DONNÉES ->
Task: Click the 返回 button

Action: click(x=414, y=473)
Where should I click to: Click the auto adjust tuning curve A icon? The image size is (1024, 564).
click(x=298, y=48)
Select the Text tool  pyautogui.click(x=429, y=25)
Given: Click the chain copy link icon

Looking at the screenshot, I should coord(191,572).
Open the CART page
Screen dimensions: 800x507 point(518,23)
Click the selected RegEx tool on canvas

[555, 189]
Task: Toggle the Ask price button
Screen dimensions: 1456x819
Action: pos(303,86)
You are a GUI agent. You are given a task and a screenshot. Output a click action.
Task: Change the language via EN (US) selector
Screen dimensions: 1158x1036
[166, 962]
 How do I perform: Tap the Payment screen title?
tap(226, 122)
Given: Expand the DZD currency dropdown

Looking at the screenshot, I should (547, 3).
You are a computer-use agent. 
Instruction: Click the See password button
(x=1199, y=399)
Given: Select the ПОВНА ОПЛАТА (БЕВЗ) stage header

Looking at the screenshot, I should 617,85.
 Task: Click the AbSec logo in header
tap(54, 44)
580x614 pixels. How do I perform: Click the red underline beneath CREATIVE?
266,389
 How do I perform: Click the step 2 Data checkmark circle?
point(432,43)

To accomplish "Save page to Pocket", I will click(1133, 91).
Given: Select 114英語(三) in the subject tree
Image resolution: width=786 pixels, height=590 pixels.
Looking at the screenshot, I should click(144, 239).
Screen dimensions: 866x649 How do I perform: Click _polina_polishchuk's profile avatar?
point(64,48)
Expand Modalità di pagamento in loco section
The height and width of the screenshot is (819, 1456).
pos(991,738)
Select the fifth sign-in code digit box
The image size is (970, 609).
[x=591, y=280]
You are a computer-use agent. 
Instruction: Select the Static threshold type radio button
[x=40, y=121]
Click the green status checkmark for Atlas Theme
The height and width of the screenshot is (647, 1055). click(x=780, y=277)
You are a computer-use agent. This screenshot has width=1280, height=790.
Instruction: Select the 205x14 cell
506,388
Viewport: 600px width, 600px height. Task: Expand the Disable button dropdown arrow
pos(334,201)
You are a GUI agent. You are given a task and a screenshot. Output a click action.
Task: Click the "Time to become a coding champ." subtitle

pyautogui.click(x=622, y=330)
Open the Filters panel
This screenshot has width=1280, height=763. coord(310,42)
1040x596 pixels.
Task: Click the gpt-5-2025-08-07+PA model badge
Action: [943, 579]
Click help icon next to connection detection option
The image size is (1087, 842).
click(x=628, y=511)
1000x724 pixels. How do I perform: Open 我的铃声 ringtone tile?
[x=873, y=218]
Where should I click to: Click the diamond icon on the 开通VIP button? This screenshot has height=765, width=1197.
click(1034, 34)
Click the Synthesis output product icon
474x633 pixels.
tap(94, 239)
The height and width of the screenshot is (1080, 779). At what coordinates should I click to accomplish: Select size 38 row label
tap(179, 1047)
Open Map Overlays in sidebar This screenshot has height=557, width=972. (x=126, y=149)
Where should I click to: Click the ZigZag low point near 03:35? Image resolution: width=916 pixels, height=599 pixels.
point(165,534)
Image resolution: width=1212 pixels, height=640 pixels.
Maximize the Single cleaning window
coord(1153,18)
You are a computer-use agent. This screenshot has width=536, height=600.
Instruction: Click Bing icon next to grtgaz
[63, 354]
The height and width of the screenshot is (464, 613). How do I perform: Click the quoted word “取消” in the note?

EXERCICE ->
Recopiez toutes les entrées ci-dessus, s'il vous plaît, en remplaçant « Instruction » par « Directive » et en laissant tout le reste tel quel.

CORRIGÉ ->
Task: Click the 返回 button

Action: click(x=414, y=473)
Where should I click to: Click the auto adjust tuning curve A icon? The image size is (1024, 564).
click(x=298, y=48)
Select the Text tool  pyautogui.click(x=429, y=25)
Given: Click the chain copy link icon

Looking at the screenshot, I should coord(191,572).
Open the CART page
Screen dimensions: 800x507 point(518,23)
Click the selected RegEx tool on canvas

[555, 189]
Task: Toggle the Ask price button
Screen dimensions: 1456x819
Action: pos(303,86)
You are a GUI agent. You are given a task and a screenshot. Output a click action.
Task: Change the language via EN (US) selector
Screen dimensions: 1158x1036
[166, 962]
 How do I perform: Tap the Payment screen title?
tap(226, 122)
Given: Expand the DZD currency dropdown

Looking at the screenshot, I should (547, 3).
You are a computer-use agent. 
Directive: Click the See password button
(x=1199, y=399)
Given: Select the ПОВНА ОПЛАТА (БЕВЗ) stage header

Looking at the screenshot, I should 617,85.
 Task: Click the AbSec logo in header
tap(54, 44)
580x614 pixels. How do I perform: Click the red underline beneath CREATIVE?
266,389
 How do I perform: Click the step 2 Data checkmark circle?
point(432,43)

To accomplish "Save page to Pocket", I will click(1133, 91).
Given: Select 114英語(三) in the subject tree
Image resolution: width=786 pixels, height=590 pixels.
Looking at the screenshot, I should click(144, 239).
Screen dimensions: 866x649 How do I perform: Click _polina_polishchuk's profile avatar?
point(64,48)
Expand Modalità di pagamento in loco section
The height and width of the screenshot is (819, 1456).
pos(991,738)
Select the fifth sign-in code digit box
The image size is (970, 609).
[x=591, y=280]
You are a computer-use agent. 
Directive: Select the Static threshold type radio button
[x=40, y=121]
Click the green status checkmark for Atlas Theme
The height and width of the screenshot is (647, 1055). click(x=780, y=277)
You are a computer-use agent. This screenshot has width=1280, height=790.
Directive: Select the 205x14 cell
506,388
Viewport: 600px width, 600px height. Task: Expand the Disable button dropdown arrow
pos(334,201)
You are a GUI agent. You are given a task and a screenshot. Output a click action.
Task: Click the "Time to become a coding champ." subtitle

pyautogui.click(x=622, y=330)
Open the Filters panel
This screenshot has width=1280, height=763. coord(310,42)
1040x596 pixels.
Task: Click the gpt-5-2025-08-07+PA model badge
Action: [943, 579]
Click help icon next to connection detection option
The image size is (1087, 842).
click(x=628, y=511)
1000x724 pixels. How do I perform: Open 我的铃声 ringtone tile?
[x=873, y=218]
Where should I click to: Click the diamond icon on the 开通VIP button? This screenshot has height=765, width=1197.
click(1034, 34)
Click the Synthesis output product icon
474x633 pixels.
tap(94, 239)
The height and width of the screenshot is (1080, 779). At what coordinates should I click to accomplish: Select size 38 row label
tap(179, 1047)
Open Map Overlays in sidebar This screenshot has height=557, width=972. (x=126, y=149)
Where should I click to: Click the ZigZag low point near 03:35? Image resolution: width=916 pixels, height=599 pixels.
point(165,534)
Image resolution: width=1212 pixels, height=640 pixels.
Maximize the Single cleaning window
coord(1153,18)
You are a computer-use agent. This screenshot has width=536, height=600.
Directive: Click Bing icon next to grtgaz
[63, 354]
The height and width of the screenshot is (464, 613). How do I perform: Click the quoted word “取消” in the note?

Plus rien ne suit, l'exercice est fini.